──────── Page extract ────────

I DO think that, given the RIGHT support - a mother and baby unit perhaps - that the mother in this show could have been given more of a chance to improve her parenting skills once she had split up with the father. But by that point, no-one in Social Services was prepared to listen to her.
Why was a placement in a supervised unit not suggested to the mother? And why did Social Services WAIT until the mother was admitted into hospital to start care proceedings. And it WASN'T voluntary. They played on the father's distress at the mother being absent, and his obvious learning difficulties, to 'suggest' that he put the child in 'voluntary' FC. When he got to the SS offices, he changed his mind. And was then told that they would be taking him to court straight away. That is NOT voluntary. And why, if they were so worried about the boy being left in the sole care of his father, did they not place BOTH of them with a Foster Carer (There ARE FC's that do this for both teenagers AND parents with SN in an emergency). Why did they not treat this more sensitively, like setting out both verbally AND in writing, what the father would have to undertake that night to prevent the child being taken into FC?

──────── Information given ────────

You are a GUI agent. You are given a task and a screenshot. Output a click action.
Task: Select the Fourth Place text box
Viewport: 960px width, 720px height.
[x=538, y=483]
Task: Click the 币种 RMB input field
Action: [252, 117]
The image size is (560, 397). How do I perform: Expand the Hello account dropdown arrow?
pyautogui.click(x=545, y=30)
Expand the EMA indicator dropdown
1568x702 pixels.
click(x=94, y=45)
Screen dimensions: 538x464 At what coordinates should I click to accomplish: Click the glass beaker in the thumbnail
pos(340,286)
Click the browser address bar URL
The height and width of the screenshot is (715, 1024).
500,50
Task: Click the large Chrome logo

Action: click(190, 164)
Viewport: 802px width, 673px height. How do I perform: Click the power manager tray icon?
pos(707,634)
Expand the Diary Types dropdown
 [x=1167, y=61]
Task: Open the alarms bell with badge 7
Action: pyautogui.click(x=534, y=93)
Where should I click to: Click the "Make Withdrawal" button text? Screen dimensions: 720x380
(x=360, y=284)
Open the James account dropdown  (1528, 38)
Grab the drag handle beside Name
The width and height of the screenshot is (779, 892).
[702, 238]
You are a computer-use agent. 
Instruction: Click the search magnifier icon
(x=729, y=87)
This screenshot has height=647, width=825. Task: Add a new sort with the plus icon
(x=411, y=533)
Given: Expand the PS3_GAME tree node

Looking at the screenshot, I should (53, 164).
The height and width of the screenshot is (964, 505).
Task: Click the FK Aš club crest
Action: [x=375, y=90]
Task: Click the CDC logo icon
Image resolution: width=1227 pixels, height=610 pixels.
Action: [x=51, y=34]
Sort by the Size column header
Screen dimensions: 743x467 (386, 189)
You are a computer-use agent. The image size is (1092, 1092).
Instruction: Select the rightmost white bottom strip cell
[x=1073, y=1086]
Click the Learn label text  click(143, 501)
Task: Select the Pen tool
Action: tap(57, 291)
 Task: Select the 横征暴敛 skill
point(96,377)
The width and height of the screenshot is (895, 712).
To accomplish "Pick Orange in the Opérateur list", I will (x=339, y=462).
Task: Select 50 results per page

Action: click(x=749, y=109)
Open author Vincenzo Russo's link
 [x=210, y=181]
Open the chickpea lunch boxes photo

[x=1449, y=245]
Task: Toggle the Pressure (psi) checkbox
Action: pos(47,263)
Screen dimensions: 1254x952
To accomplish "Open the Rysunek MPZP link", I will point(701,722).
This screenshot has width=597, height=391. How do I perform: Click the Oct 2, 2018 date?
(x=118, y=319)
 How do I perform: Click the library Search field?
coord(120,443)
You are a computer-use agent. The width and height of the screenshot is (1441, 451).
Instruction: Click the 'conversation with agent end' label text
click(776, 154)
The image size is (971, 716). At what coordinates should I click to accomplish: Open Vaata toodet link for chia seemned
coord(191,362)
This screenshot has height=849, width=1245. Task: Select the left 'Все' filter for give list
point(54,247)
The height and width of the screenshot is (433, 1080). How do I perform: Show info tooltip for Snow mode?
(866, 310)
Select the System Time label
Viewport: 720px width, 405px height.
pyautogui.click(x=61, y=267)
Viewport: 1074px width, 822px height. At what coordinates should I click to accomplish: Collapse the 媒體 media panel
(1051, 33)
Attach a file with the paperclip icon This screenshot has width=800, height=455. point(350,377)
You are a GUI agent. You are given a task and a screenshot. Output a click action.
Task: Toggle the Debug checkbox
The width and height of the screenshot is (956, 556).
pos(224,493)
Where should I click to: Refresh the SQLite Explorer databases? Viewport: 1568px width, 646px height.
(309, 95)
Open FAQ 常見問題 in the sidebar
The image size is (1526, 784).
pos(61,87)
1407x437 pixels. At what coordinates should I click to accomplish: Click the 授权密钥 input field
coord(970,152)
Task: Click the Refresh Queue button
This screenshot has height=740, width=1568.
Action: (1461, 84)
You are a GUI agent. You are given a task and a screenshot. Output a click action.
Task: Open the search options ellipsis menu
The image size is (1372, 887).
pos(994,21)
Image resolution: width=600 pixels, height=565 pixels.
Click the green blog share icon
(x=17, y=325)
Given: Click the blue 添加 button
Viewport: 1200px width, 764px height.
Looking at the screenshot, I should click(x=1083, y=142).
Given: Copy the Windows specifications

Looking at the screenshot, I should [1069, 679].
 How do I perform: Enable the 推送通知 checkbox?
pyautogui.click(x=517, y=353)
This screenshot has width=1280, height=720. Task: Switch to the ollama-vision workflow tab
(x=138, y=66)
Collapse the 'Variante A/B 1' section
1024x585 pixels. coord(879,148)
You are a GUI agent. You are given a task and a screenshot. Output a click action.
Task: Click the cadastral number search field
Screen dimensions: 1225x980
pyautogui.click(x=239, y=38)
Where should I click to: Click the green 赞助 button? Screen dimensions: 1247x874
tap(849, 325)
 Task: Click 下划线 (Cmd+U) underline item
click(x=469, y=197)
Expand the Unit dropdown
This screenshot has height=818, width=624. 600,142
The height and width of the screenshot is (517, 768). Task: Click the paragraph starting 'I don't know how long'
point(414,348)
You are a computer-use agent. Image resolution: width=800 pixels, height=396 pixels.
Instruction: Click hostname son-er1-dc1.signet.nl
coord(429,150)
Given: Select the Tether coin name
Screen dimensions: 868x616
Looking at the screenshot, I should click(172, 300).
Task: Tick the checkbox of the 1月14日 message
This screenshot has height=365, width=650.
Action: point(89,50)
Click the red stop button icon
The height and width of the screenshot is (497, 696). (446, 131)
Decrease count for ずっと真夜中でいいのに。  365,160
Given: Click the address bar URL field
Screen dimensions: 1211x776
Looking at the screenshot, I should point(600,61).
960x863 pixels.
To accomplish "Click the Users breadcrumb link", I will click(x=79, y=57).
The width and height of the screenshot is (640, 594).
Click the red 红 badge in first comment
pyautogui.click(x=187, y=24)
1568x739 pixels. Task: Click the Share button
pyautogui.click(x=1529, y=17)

────────

> To do:
1. List every abbreviation used in the comment about Social Services.
2. In the comment about Social Services, what did the father do once he reached the Social Services offices?
3. Resume the comment about Social Services and the father's case after its last sentence.

> Per-task answers:
1. SS, FC, SN

2. He changed his mind.

3.
These are just the basic questions that sprang instantly to my mind as I watched this. Because if ONE SW comes onto this thread and says 'It would cost too much money', I will SCREAM. Money should be NO object, and if someone could be a good (or good enough) parent with the RIGHT, TAILORED support, then money should be no object, and that support should be put in place. I'm sure that the RIGHT TAILORED SUPPORT would cost SS no extra than it would cost to pay for an emergency FC. I mean, why the FUCK didn't the SW HELP the parents to take the plastic off the bed and get and put bedding on it, and then tell them how often it needs changing? FFS, guidance and PRACTICAL help was what these parents needed, not censure and being treated like vermin!